NEW YORK (Reuters) – Disgraced Olympic sprinter Marion Jones apologizes repeatedly in a new memoir over the doping scandal which ended her Olympic career, but she doesn't expect her staunchest critics to ever see the "big picture."
"I can help one million kids not make bad decisions in their lives, and those critics will still be talking about performance-enhancing drugs because that's the bubble they live in," said Jones, who is opening up in her book "On the Right Track" and a new TV documentary on U.S. sports channel, ESPN.
"I've paid the consequences for my lie, and now I want to help people not make certain choices," she told Reuters.
Jones won three gold and two bronze medals for the United States at the 2000 Sydney Olympics, where she was the golden girl of the Games with a smiling face that was perfect for television. But she was forced to return the medals after admitting she lied about using performance-enhancing drugs, though she has never admitted to knowingly doing so.

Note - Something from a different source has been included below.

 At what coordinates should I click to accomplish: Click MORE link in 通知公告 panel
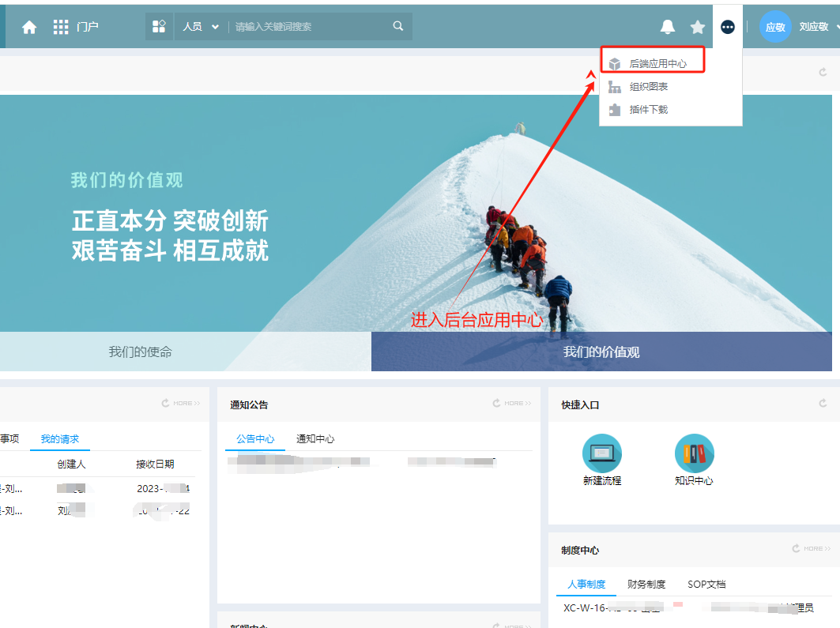click(x=514, y=404)
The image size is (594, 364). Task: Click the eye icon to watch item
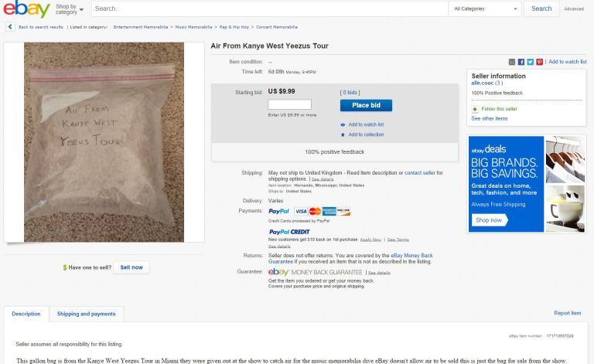[x=343, y=124]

"On the Right Track," just published by Simon and Schuster imprint Howard Books, traces Jones' fall from grace -- including a six-month prison sentence and 48 days in solitary confinement stemming from a fight with a fellow inmate -- and her comeback as a professional basketball player.
A documentary, "Marion Jones: Press Pause," will air November 2 on cable's ESPN network.
Once hailed as the fastest woman in the world, Jones for years claimed she was not doping. In 2008, however, she admitted lying to investigators when denying that she knowingly took the banned substance tetrahydrogestrinone (THG) before the 2000 Olympics. She was sentenced to six months at Carswell federal prison in Fort Worth -- a women's prison that she writes could "deaden the spirit."
"I'm the type of person, I like to be in control. I like to know what's going on and I like to prepare," she said. "In terms of perks, I certainly got none."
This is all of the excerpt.